METHODS: Peri-implant scar samples from skin and both irradiated and non-irradiated breast capsules were analyzed using semi-quantitative RT-PCR for relative Thy1 mRNA expression. Capsular fibroblasts explanted from these primary tissues were grown in vitro and subjected to: treatment with pro-fibrotic cytokine transforming growth factor-β (TGFβ), transduction with a lentiviral vector designed to down-regulate Thy1 expression, and treatment with a novel Thy1 small molecule inhibitor: salinomycin (SNC). Resultant cells were analyzed for expression of Thy1, α-smooth muscle actin (αSMA), and collagen I.
RESULTS: Relative to skin, a non-pathologic fibroblast control, non-irradiated and irradiated capsules expressed over five and 18 fold higher Thy1 mRNA levels respectively (p=0.0046 and 0.0041). Irradiated capsule Thy1 was also significantly increased over non-irradiated capsule (p=0.02). Furthermore, we obtained bilateral samples from four individuals who underwent unilateral radiation treatment, and discovered appreciably higher Thy1 levels in the radiated breast compared to the contralateral, non-irradiated breast (p=0.0468). In vitro, lentiviral-targeted knockdown of Thy1 not only decreased Thy1 by approximately 80%, but also significantly decreased αSMA and collagen protein expression. Furthermore, whereas treatment of explanted fibroblasts with TGF-β alone induced significant increases in αSMA and collagen levels, co-treatment with SNC resulted in protein expression at or below baseline.

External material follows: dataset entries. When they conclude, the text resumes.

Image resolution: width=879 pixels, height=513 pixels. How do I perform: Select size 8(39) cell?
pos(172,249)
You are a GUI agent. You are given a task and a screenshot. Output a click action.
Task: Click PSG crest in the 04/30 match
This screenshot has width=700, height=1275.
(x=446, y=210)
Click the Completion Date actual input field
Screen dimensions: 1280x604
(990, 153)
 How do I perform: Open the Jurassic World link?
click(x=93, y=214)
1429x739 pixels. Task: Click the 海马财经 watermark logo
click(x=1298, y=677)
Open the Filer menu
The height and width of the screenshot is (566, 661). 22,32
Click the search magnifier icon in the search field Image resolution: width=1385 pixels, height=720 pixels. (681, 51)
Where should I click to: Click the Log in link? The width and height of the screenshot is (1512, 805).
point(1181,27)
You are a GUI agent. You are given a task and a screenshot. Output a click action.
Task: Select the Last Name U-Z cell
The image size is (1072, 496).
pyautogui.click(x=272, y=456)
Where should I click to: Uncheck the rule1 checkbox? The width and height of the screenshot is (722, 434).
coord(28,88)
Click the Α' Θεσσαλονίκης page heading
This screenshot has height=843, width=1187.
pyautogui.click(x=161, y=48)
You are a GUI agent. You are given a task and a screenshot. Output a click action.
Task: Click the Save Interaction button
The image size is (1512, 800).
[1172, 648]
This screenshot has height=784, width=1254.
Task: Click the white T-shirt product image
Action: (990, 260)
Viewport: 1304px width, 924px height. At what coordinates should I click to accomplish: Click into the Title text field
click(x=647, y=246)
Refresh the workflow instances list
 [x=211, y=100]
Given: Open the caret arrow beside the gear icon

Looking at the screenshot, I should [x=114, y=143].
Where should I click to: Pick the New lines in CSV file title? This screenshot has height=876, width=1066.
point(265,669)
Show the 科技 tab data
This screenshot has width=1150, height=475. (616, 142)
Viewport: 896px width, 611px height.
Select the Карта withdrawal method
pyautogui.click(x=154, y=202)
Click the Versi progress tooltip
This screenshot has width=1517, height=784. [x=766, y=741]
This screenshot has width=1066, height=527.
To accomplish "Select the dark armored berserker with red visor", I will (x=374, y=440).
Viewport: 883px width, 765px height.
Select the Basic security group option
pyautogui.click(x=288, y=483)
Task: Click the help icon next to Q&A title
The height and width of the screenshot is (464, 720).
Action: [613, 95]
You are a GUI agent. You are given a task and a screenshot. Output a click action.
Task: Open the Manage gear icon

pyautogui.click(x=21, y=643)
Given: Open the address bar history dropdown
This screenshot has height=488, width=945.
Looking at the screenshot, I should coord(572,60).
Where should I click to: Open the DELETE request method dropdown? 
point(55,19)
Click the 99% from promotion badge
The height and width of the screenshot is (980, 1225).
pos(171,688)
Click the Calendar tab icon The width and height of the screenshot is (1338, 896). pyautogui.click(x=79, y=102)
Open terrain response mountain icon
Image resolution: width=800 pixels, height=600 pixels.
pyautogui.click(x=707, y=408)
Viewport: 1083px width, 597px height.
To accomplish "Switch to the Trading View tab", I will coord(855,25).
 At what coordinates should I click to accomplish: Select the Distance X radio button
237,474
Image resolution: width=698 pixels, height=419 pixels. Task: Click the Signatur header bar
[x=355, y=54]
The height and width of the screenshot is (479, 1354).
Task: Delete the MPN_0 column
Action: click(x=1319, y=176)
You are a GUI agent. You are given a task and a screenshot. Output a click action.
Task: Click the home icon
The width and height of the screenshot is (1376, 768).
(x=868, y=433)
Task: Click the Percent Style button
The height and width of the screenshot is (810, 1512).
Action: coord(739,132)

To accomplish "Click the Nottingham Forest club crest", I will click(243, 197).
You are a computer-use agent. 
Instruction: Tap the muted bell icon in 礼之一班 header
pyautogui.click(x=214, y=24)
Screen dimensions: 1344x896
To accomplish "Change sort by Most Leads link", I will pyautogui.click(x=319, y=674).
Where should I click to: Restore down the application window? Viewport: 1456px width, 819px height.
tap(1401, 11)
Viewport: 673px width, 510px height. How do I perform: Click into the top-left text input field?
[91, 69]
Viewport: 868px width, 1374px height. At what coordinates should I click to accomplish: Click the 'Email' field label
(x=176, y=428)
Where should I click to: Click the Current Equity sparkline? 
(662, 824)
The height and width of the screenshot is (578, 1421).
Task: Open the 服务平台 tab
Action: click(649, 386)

CONCLUSIONS: Increased Thy1 in fibroblasts from irradiated breast capsules suggests a possible mechanism for the increased incidence of capsular contracture in radiotherapy-treated patients. That this elevation is seen when using the patient's own contralateral, non-irradiated breast as a control provides further evidence for the role of radiation in increasing loco-regional Thy1 levels. In vitro induction of fibroblast scar production can be ameliorated by reducing Thy1 expression using SNC. Targeted Thy1 inhibition using lentiviral siRNA also reduces scar component production, suggesting that SNC's effect may be mediated predominantly through Thy1 suppression. Given further understanding of Thy1's role in myofibroblast differentiation and scar production, molecular targeting could potentially reduce capsular contracture following radiation. Future studies on the effects of Thy1 modulation, including in vivo work, will be reported in the near future.